You know what, I’ve decided not to complain about the casting of the new Spidey so long as the actor’s last name isn’t “Jonas”.
That still leaves the door open for Kevin, Peet. He just got married. Don’t chicks change their last name when they get hitched?
New SpiderMan must have a Disney haircut, or else.
“focus on the human element”
So . . . Kirsten Dunst ain’t in it?
New SpiderMan must also focus less on heroics and more on making his new album and getting his own show.
@keyHo–yeah, give your kid a more masculine name. Sadly, “Percy Jackson” qualifies.
I asked my 2 1/2 year old what profession she would choose other than her own. But that was in the context of asking her all of Lipton’s questions from the end of Inside the Actors Studio. Her favorite curse word is Mommy.
Is the Human element on the periodic table? Is the Human Element Blood? From my periodic element? I’m way the fuck confused here.
The chick on the left would look good in some Ooh! La La lingerie. I mean, inappropriately-sexy childrens wear.
Logan LermanThurman Merman would be perfect as the new Spider-Man!HosweK, It’s actually going to be a girl. Percy Jackson is only slightly more feminine than the name we have picked out for her.
Permmin’ Lerman looks like a fruit loop
It is totally wrong to let your children realize their dreams. When I was two I wanted to be a spaceship but you don’t see me galavanting around the solar system do you? Because daddy cared enough to tell me I was a retard and to push me into a pile of dog shit, that’s why!

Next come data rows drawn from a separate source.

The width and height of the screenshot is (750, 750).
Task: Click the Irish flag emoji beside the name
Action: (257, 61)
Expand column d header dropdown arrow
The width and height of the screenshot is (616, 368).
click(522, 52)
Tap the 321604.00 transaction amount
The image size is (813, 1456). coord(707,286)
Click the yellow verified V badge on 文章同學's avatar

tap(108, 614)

Percy Jacks on playing cards.
I have no interest in graphic novels (smirk), comics, comic book movies, or Spiderman, so it’s not hard to understand why I have no idea who the guy on the right is, but doesn’t that look like a sorta fat version of Billy from Six Feet?

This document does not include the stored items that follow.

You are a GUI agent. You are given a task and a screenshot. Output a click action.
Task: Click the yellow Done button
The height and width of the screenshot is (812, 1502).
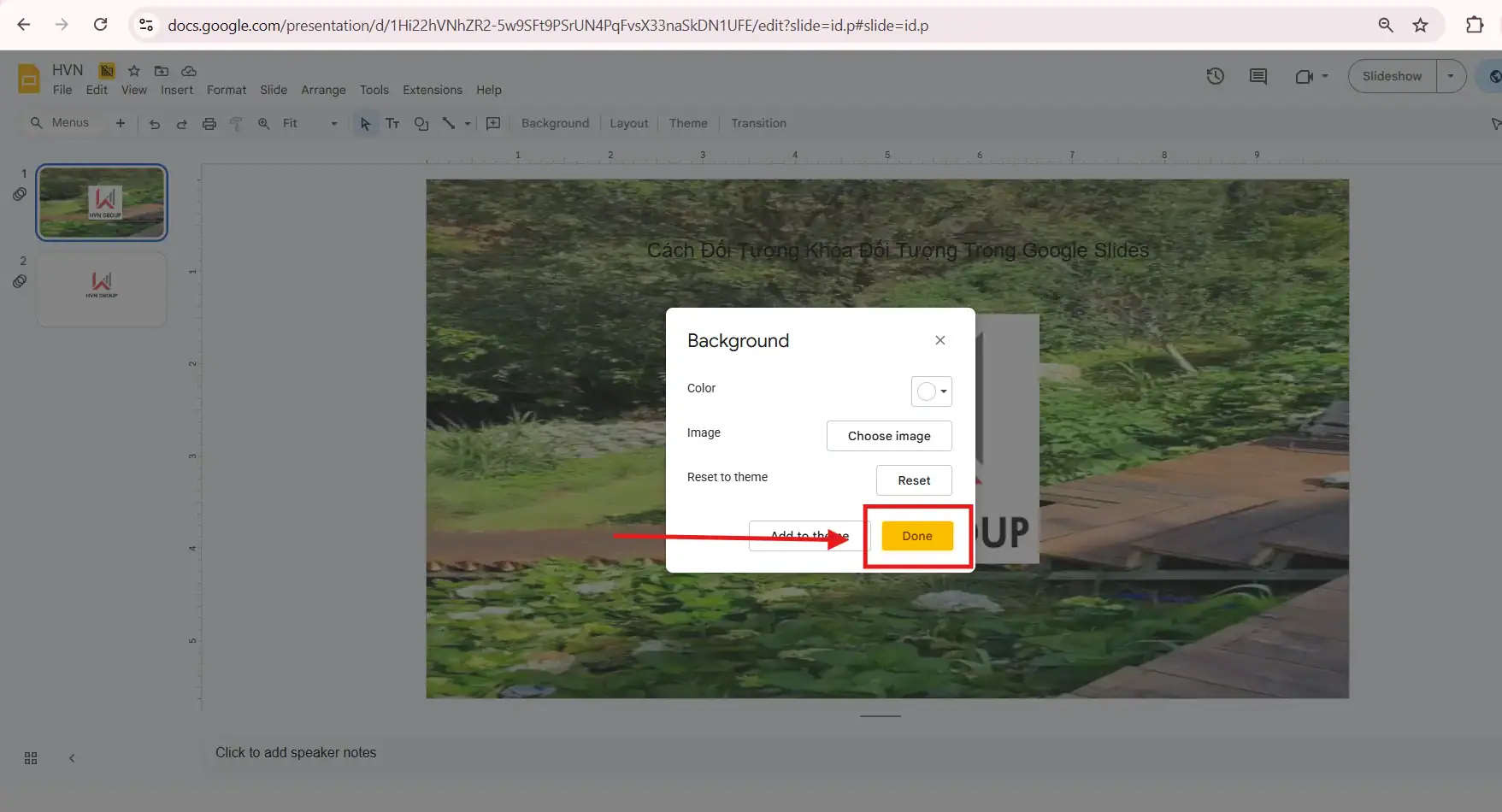point(917,536)
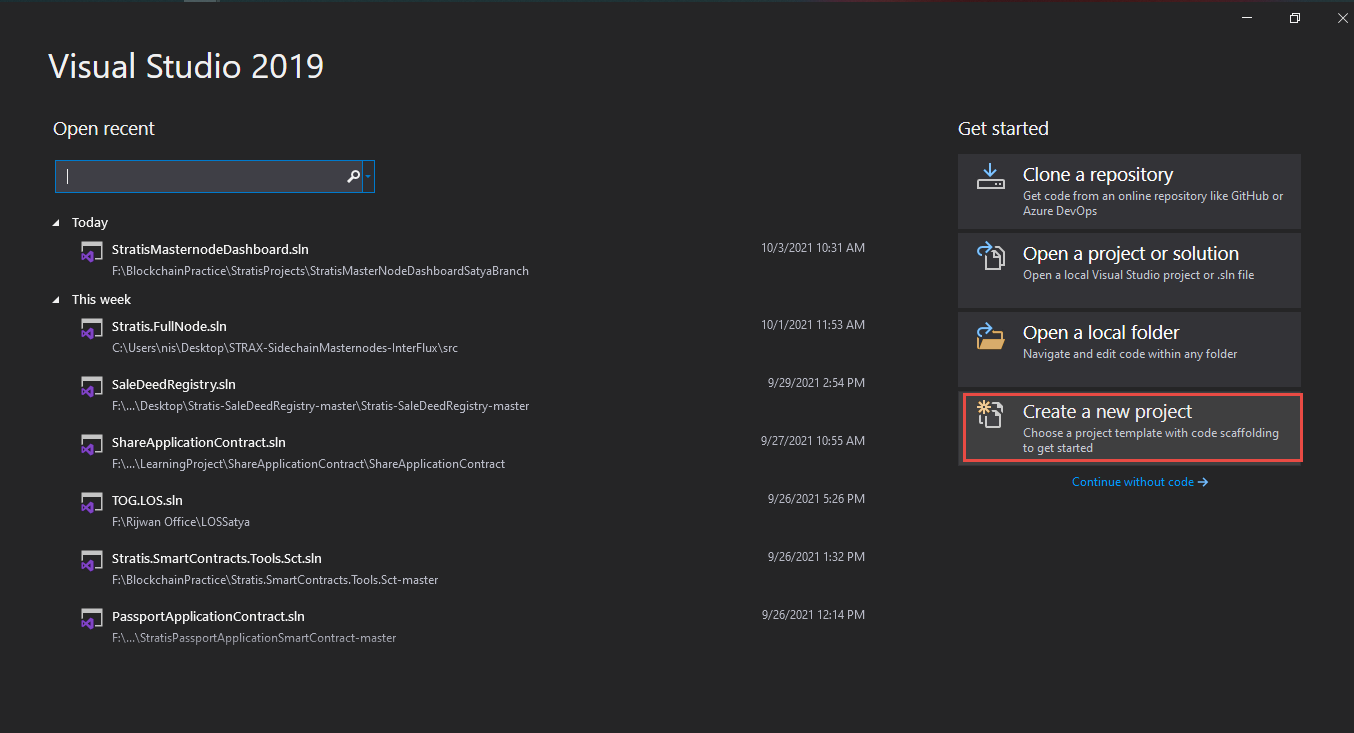Follow the Continue without code link
The width and height of the screenshot is (1354, 733).
pos(1139,482)
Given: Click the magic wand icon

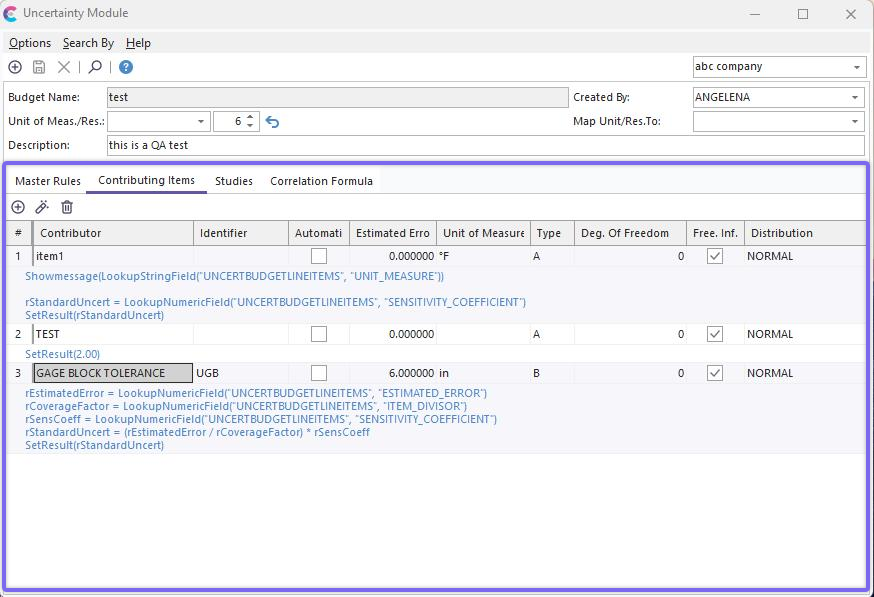Looking at the screenshot, I should pos(42,207).

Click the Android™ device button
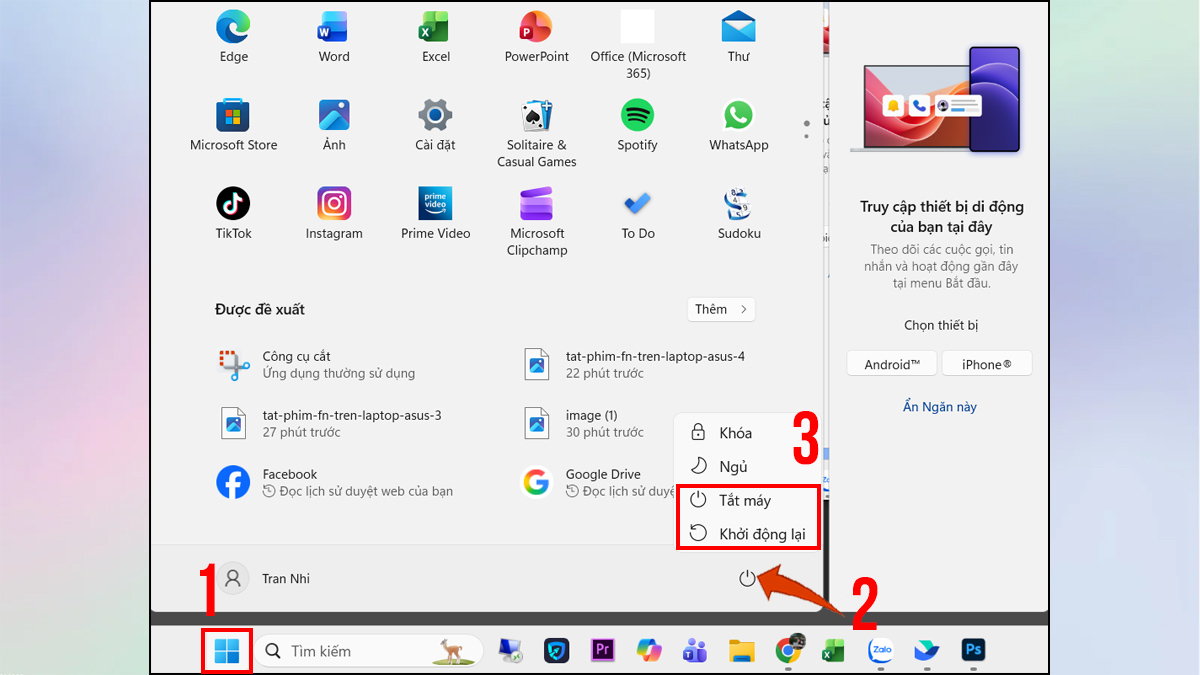[891, 363]
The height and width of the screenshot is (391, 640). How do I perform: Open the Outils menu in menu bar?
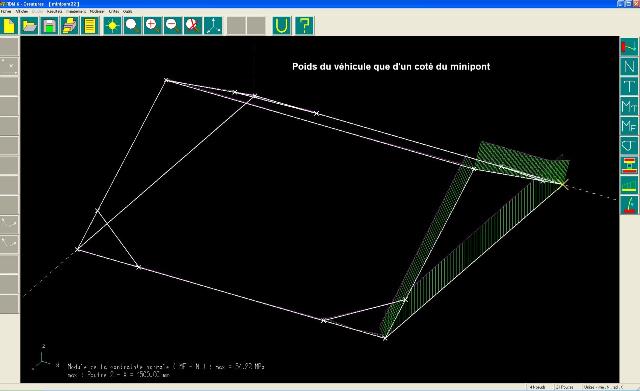(x=127, y=11)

Depends Al, is he choking on a dick?
I long for a simpler time. Namely 1997-2000, the era between Batman & Robin and X-Men when conventional studio wisdom dictated that comic book movies were box office poison and should be avoided.
Al. Yes it does. I think that guy ate Billy.
“It’s one of my favorite characters ever and I’m a huge fan of the series,”
I looked him up on imdb to make a joke that he’s too young to know that Spidey was a comic before it was a movie (he was 10 when the first one came out) only to find that he once played a character named “Robin Sparrow”. So there’s that.
he once played a character named “Robin Sparrow”. So there’s that.
I expect in the next ten years, he’ll play a character named Robin Swallow.
I expect in the next ten years Noah Cyrus will star in a film with the title “National Lampoon’s…” or “American Pie Presents:…” either way, the title will end with “based on the novel “Push” by Sapphire.”
Wow, two posts in a row featuring children infected with AIDS…
The best thing about Spier-Man is his human abilities. I can’t wait to see them on display!
Hey Fek! Did’ja get that thing I sent ya?
Did you send Fek crabs, too?!?!
Nah, I got those from him. If you gave them to him I guess I should blame you.
I got crabs from the fish monger at the Farmers Market. :(
In Louisiana, they are crotch crawfish.
I gotta crotch mudshark at the Edgewater Hotel.
When I fingerblast the girlfriend I fiddler crabs.
When I banged that old mountain man in his cabin in the woods, I got hermit crabs.
When I banged SJP, I got horseshoe crabs.
As a true Washingtonian, I sure do love to bring up horse fucking.
When banged on Pandora, I got blue crabs
Coretta Scott once had a mean case of King Crabs.
not soon enough?
This new Spider-Man will be epic, human, and ultimately, a total game-changer.